One bug that cropped up late in the development cycle had to do with a change to PHP that caught us by surprise. PHP 5.2.12 had added a new INI directive called max_file_uploads, designed to prevent DOS attacks. The supposed attack would work by uploading a huge number of files to a server, filling up the available space in its temp folder. The default setting for max_file_uploads is 20 files, and of course we’re at the point now where PHP 5.2.12 and greater are becoming reasonably common in the wild.

So how is this an issue for Perch? Well, Perch enables users to upload images and files as content to their site. A template for an item of content might have a couple of image upload fields. If you allow your content region to hold multiple items, these all appear on one long edit form in Perch. So a region with 10 items, each with 2 upload fields, and you suddenly have the possibility to upload 20 files.

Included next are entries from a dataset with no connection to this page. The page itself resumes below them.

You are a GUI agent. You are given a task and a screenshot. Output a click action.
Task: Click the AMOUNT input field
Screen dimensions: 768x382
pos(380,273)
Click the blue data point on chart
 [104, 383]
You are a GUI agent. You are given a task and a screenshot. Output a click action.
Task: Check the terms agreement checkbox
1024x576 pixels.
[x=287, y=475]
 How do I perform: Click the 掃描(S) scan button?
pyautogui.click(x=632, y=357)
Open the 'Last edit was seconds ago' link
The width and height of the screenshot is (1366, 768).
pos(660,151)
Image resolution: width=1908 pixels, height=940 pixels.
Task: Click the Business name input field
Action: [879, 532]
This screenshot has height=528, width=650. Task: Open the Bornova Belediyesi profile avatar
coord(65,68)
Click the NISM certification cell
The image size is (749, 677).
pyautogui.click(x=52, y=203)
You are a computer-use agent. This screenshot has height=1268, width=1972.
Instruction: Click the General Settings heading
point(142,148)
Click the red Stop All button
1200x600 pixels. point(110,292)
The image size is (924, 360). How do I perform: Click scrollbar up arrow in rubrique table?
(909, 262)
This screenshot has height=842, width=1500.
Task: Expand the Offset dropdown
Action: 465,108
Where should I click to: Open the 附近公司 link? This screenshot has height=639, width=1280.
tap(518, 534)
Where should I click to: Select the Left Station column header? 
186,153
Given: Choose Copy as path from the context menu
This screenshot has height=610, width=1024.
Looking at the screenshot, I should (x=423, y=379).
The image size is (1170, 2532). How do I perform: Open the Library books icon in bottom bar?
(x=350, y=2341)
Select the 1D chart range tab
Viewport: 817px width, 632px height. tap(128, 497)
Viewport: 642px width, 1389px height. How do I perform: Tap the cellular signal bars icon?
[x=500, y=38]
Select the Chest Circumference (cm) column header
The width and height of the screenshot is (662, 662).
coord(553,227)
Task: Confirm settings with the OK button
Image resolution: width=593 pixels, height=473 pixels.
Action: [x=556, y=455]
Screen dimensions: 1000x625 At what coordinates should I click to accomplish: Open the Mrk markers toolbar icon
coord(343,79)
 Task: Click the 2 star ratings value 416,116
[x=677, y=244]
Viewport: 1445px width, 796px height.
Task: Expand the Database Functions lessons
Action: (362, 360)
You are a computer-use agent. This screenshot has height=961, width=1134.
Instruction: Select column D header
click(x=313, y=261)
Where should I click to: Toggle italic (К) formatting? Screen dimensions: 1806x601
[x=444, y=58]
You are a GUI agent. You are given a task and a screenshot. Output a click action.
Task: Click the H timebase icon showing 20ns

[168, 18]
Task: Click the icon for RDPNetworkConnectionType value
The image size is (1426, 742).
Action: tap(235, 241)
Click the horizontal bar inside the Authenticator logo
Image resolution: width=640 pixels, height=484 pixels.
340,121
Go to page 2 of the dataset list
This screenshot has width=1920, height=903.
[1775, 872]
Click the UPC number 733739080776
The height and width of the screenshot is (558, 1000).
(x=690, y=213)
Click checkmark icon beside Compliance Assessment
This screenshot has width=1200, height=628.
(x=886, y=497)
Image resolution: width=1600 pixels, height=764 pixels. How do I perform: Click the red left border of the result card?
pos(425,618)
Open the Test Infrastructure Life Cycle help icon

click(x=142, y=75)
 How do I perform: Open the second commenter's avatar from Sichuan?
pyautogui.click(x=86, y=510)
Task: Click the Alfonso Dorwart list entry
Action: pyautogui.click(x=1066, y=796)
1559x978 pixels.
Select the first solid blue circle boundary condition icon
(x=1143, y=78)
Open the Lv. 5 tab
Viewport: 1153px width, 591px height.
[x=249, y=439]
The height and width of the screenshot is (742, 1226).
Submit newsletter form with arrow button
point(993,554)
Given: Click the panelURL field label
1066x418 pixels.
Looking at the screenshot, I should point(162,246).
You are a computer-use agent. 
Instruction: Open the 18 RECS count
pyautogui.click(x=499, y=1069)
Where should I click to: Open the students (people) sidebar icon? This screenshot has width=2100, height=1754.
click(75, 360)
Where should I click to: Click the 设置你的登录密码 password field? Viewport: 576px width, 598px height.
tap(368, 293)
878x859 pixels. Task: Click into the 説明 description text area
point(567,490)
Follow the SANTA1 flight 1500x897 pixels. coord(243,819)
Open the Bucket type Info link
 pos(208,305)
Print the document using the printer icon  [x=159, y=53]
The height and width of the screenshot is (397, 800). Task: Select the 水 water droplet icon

Initially, I didn’t think this was going to be a problem, because that’s not typically how users add content. They don’t add 10 empty items and then go through and fill them in with content. They add one at a time, and so typically will only be uploading one or two files at a time – nowhere near the default limit of 20. But here’s the catch:

max_file_uploads counts empty upload fields as if they were being used. This means that the limit is not on how many files are uploaded, but on how many upload fields you have in your HTML form. If you have 21 file fields, you can’t even upload one single file unless it’s in one of the first 20 fields.

This issue was logged as PHP Bug #50749, but marked as “bogus” due to what sounds like a design flaw in how PHP handles uploads. The idiocy continues, however, as unlike most other PHP INI directives, this one can’t be overridden in a local .htaccess file. It gets set once, for the entire server and the individual site owner has no control over the setting.

This is pretty bad news for Perch, as the way our interface works means that it’s easy for users to end up with more than 20 fields on a form, and so it looks like we’re going to need to redesign how the UI works to get around a fairly dubious security setting.

A JavaScript workaround

Obviously, until we can restructure to work around the issue, we need something in place to fix the issue for existing customers. We make a point of not building with a dependancy on JavaScript, but in this case the only solution I could find without rebuilding the UI (which wasn’t an option this late in the cycle) was to paper over the cracks with some help from jQuery.

$('form').submit(function(){
    $('input:file[value=""]').attr('disabled', true);
});

That should be fairly self-evident, but on submit of the form, it finds any empty file input fields and toggles them as disabled. In every browser I tested, this prevents the value being submitted with the form, and so the server never knows the field existed. Any field with a value submits as normal.

If my tone sounds a little hacked off, it’s because this has annoyed me a bit. I do appreciate the need to improve security all the time, absolutely. I think mostly it’s that Bug #50749 was marked as “bogus” that annoys me so much.

The bug reporter had the same concerns as me. This security setting was not backward compatible. It was not something that had been deprecated and then gradually removed. There’s nothing at all wrong with having forms with lots of file upload fields. This change broke existing functionality, without warning.

For me as a developer of commercial PHP-based software, to have that concern marked as bogus feels like a direct insult. For my customers, software that was valid and worked well, suddenly broke due to a change in PHP. Their concerns are not bogus either – they’re very real. PHP can screw me about as much as it wants – I’m a developer and I’ll cope. But please keep things stable for my customers.